The code has a "DebugPulse()" call in the inner loop. It looks like the intent was to fine-tune the constants with an oscilloscope... but then when you take out the "#define _DEBUG 1" the timing would be different!
My calculations show:
8 MHz: subtract 8.5 cycles and divide the remainder by 3.5
16 MHz: subtract 65 cycles and divide the remainder by 14.0
20 MHz: subtract 13 cycles and divide the remainder by 7.0
For example, 7800 baud:
8,000,000/7800 = 1025.64 - 8.5 = 1019.14 / 3.5 = 291 (9600->236, 4800->474)

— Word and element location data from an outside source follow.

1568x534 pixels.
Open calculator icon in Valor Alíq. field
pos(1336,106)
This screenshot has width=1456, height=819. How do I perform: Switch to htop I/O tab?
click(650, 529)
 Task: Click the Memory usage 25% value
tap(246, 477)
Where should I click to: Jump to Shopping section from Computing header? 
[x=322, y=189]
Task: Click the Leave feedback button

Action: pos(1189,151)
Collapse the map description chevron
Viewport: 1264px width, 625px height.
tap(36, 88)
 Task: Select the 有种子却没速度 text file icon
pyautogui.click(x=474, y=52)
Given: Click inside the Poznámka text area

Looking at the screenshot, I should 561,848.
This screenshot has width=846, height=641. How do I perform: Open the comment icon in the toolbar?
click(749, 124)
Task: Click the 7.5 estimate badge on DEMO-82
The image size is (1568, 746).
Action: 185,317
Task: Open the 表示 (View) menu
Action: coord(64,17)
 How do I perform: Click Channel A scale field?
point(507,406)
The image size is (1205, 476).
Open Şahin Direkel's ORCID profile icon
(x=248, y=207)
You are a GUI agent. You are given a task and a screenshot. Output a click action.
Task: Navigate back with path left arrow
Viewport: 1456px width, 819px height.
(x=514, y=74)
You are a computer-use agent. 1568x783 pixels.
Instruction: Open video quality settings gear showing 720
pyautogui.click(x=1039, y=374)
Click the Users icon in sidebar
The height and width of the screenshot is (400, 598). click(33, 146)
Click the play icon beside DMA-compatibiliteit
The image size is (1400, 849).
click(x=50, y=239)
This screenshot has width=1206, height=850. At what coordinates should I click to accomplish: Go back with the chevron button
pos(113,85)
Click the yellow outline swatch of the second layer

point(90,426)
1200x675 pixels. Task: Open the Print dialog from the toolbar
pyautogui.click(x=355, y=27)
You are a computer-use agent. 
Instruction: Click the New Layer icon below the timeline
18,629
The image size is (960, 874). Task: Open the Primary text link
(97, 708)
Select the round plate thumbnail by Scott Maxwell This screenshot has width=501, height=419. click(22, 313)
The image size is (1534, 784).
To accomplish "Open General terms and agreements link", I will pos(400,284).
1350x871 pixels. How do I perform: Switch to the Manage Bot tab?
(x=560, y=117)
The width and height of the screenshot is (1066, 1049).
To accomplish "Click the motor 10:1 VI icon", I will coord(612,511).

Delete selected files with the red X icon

16,000,000/7800 = 2051.28 - 65 = 1986.28 / 14 = 142 (9600->114, 4800->233)
20,000,000/7800 = 2564.10 - 13 = 2551.10 / 7 = 364 (9600->297, 4800->595)
The results seem to fall within the expected range: greater than 9600 and less than 4800.
The various factors are averages. For 8 MHz the factor subtracted ranges from 7.167 to 11.0. For 16 MHz it's 58.667 to 68.889. For 20 MHz it's the worst: 1.667 to 46.222. Fortunately at those speeds it's only a range of a couple of microseconds. I'm just wondering how the same loop, run at different clock speeds, can have such vastly different numbers of clock cycles for overhead and loop time.